Task statement: Transcribe the listing below without changes, starting at the line containing "T-shirt brodé Team for the Planet (294, 826)" and continuing up to and including the line containing "Sitemap (27, 2557)". Give only those lines.

[Dataset entries]
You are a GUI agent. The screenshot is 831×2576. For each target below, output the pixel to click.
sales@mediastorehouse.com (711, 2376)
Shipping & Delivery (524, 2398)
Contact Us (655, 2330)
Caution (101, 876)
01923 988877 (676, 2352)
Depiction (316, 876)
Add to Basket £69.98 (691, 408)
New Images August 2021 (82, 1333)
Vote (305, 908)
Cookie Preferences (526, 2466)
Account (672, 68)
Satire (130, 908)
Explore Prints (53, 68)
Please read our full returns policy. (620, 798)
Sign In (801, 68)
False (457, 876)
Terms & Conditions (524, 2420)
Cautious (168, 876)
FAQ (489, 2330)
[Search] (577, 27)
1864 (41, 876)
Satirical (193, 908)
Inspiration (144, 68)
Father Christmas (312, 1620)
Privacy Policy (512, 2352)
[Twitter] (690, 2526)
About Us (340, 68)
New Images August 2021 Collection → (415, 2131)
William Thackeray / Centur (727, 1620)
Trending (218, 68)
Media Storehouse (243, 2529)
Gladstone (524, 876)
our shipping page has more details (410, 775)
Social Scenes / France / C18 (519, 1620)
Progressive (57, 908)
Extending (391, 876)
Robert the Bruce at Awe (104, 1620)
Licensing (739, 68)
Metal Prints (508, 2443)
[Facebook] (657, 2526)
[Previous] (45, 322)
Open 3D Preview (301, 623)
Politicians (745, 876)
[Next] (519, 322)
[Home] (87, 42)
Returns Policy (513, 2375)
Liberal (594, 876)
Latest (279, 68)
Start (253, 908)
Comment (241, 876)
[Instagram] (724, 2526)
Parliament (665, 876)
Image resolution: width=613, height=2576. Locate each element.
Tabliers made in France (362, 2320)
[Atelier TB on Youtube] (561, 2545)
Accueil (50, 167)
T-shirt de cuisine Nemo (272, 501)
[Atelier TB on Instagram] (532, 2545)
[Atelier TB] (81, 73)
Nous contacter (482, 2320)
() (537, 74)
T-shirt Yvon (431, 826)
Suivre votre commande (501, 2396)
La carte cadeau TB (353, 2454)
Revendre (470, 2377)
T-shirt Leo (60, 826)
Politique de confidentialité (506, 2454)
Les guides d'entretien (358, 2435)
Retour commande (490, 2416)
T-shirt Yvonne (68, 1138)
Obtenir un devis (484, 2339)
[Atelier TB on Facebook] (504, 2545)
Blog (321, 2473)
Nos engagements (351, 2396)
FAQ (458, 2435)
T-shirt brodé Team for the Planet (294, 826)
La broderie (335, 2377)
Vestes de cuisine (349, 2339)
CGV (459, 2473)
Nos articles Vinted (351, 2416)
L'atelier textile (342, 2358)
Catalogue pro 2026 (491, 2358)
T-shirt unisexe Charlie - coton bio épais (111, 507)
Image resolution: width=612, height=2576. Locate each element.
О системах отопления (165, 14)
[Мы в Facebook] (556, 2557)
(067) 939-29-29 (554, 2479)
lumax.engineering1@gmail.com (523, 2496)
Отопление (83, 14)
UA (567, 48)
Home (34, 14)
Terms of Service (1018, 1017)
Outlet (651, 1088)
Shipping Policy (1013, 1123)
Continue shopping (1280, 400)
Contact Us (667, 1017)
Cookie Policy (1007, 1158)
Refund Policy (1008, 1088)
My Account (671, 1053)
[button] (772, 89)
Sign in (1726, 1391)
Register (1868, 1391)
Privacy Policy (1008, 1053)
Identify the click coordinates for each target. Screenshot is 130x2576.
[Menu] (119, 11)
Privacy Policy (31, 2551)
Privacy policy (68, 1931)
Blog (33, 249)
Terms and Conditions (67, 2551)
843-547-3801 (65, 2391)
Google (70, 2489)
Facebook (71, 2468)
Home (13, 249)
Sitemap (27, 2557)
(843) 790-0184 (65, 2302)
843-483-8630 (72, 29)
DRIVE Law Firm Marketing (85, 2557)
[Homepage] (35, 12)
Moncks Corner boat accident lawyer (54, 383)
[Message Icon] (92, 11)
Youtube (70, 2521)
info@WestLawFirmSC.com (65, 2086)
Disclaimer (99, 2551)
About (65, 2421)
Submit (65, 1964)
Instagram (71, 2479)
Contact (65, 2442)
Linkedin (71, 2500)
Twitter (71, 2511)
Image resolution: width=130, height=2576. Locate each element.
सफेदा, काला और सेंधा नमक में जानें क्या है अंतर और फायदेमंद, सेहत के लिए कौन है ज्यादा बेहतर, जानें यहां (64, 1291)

Completed exercise:
T-shirt brodé Team for the Planet (294, 826)
La broderie (335, 2377)
Vestes de cuisine (349, 2339)
CGV (459, 2473)
Nos articles Vinted (351, 2416)
L'atelier textile (342, 2358)
Catalogue pro 2026 (491, 2358)
T-shirt unisexe Charlie - coton bio épais (111, 507)
Image resolution: width=612, height=2576. Locate each element.
О системах отопления (165, 14)
[Мы в Facebook] (556, 2557)
(067) 939-29-29 (554, 2479)
lumax.engineering1@gmail.com (523, 2496)
Отопление (83, 14)
UA (567, 48)
Home (34, 14)
Terms of Service (1018, 1017)
Outlet (651, 1088)
Shipping Policy (1013, 1123)
Continue shopping (1280, 400)
Contact Us (667, 1017)
Cookie Policy (1007, 1158)
Refund Policy (1008, 1088)
My Account (671, 1053)
[button] (772, 89)
Sign in (1726, 1391)
Register (1868, 1391)
Privacy Policy (1008, 1053)
Identify the click coordinates for each target. Screenshot is 130x2576.
[Menu] (119, 11)
Privacy Policy (31, 2551)
Privacy policy (68, 1931)
Blog (33, 249)
Terms and Conditions (67, 2551)
843-547-3801 (65, 2391)
Google (70, 2489)
Facebook (71, 2468)
Home (13, 249)
Sitemap (27, 2557)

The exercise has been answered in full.